Work task |
Reproduce, exactly and in full, only the lines below from the one containing "サイズガイド (40, 2356)" through the one containing "Links (689, 2496)".

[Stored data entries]
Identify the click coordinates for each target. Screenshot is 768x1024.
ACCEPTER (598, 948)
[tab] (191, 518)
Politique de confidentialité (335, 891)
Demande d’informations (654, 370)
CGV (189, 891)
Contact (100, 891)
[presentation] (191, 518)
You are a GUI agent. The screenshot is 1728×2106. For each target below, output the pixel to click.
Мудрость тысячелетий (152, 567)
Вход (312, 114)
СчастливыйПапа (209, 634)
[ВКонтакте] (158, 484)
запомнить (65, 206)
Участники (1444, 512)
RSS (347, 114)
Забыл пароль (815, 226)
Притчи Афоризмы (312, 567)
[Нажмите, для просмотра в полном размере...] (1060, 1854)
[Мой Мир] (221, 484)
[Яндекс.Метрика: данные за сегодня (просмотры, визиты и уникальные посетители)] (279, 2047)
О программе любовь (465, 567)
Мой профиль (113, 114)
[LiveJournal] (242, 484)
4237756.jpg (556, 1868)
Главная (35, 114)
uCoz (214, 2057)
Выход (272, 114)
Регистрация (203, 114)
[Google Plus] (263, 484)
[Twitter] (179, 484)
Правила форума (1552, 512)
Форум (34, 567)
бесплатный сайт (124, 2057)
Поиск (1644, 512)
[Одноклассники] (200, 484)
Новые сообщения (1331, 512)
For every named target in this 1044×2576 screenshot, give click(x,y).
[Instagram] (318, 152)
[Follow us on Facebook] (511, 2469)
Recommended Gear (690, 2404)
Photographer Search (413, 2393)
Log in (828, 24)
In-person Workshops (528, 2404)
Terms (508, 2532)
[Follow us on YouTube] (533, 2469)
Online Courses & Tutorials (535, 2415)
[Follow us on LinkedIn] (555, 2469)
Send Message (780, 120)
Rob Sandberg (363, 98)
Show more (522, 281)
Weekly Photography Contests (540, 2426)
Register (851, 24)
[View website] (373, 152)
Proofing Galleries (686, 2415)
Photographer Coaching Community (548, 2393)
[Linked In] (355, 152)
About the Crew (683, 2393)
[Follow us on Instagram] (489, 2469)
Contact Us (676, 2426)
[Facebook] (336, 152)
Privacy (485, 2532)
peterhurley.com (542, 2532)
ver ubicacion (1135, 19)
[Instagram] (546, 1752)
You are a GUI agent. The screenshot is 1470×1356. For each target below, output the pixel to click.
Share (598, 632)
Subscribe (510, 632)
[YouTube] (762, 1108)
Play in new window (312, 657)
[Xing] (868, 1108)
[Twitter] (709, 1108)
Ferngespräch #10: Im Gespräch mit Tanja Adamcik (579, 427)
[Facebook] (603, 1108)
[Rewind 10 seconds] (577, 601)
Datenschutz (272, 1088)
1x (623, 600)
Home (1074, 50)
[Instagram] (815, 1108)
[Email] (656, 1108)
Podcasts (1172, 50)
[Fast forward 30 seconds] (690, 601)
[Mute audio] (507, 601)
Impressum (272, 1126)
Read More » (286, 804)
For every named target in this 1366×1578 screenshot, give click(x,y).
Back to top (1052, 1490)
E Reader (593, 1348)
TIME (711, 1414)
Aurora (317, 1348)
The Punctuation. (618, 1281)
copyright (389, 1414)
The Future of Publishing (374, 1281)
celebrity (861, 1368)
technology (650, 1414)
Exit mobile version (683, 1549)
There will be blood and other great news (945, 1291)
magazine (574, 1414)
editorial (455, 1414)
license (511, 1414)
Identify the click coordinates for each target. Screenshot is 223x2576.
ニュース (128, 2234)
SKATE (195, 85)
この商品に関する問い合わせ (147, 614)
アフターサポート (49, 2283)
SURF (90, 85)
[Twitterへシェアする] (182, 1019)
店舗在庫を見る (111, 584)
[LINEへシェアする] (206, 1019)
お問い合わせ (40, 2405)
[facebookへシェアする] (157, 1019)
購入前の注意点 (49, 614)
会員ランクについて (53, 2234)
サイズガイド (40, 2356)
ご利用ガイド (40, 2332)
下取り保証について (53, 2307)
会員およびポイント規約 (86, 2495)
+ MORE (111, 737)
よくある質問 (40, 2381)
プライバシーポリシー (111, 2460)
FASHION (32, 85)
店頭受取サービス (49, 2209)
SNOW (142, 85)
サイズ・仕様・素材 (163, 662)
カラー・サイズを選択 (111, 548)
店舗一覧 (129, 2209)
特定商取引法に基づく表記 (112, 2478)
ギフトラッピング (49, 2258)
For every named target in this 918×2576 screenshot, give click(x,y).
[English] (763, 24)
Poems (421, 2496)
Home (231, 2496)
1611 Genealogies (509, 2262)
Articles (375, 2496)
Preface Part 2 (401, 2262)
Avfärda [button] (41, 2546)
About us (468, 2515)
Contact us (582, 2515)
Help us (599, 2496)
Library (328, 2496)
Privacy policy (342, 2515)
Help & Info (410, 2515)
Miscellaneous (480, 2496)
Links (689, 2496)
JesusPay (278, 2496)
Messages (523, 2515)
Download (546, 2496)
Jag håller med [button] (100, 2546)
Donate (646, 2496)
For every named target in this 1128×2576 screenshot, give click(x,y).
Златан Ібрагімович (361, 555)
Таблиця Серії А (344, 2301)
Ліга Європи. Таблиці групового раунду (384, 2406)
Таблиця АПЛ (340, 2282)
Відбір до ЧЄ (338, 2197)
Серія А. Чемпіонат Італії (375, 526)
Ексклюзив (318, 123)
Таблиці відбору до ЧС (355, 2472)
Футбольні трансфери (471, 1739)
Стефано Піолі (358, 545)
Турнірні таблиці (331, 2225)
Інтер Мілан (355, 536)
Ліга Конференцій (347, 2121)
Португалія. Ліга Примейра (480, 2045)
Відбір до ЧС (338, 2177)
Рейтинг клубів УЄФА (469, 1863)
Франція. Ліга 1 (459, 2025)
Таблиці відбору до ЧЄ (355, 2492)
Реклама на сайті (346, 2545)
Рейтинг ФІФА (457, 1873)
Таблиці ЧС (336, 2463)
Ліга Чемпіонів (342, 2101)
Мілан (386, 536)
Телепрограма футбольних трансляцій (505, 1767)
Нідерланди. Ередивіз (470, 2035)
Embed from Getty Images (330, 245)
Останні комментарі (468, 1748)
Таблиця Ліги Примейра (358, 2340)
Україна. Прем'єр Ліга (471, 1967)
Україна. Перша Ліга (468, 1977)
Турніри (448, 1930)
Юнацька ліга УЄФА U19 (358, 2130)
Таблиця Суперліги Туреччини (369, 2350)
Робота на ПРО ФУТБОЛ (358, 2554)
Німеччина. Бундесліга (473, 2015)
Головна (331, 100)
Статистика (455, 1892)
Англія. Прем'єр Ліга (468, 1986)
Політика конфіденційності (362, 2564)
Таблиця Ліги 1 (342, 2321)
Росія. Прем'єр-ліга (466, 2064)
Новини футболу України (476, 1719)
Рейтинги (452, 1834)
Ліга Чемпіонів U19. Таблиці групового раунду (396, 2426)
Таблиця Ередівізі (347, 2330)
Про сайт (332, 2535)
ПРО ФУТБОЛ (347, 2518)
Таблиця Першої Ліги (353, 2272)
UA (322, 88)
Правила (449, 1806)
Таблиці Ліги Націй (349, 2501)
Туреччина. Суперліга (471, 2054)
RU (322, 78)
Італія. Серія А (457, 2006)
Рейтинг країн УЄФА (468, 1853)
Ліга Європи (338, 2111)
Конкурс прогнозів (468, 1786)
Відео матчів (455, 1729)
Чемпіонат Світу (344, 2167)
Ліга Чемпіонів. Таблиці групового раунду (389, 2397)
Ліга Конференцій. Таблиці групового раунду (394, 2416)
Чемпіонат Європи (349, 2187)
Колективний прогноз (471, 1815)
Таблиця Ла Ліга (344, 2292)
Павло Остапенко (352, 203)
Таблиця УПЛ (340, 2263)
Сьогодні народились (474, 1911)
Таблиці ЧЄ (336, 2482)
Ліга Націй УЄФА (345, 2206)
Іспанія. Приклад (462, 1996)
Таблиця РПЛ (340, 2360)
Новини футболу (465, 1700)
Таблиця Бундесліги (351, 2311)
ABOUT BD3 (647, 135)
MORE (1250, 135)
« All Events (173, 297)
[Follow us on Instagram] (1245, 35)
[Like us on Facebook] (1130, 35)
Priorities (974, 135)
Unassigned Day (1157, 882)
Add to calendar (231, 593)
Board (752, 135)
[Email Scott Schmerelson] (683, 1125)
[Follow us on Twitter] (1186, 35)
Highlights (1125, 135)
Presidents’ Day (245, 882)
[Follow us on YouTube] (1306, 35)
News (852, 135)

Result for this exercise |
サイズガイド (40, 2356)
ご利用ガイド (40, 2332)
下取り保証について (53, 2307)
会員およびポイント規約 (86, 2495)
+ MORE (111, 737)
よくある質問 (40, 2381)
プライバシーポリシー (111, 2460)
FASHION (32, 85)
店頭受取サービス (49, 2209)
SNOW (142, 85)
サイズ・仕様・素材 (163, 662)
カラー・サイズを選択 (111, 548)
店舗一覧 (129, 2209)
特定商取引法に基づく表記 (112, 2478)
ギフトラッピング (49, 2258)
For every named target in this 918×2576 screenshot, give click(x,y).
[English] (763, 24)
Poems (421, 2496)
Home (231, 2496)
1611 Genealogies (509, 2262)
Articles (375, 2496)
Preface Part 2 (401, 2262)
Avfärda [button] (41, 2546)
About us (468, 2515)
Contact us (582, 2515)
Help us (599, 2496)
Library (328, 2496)
Privacy policy (342, 2515)
Help & Info (410, 2515)
Miscellaneous (480, 2496)
Links (689, 2496)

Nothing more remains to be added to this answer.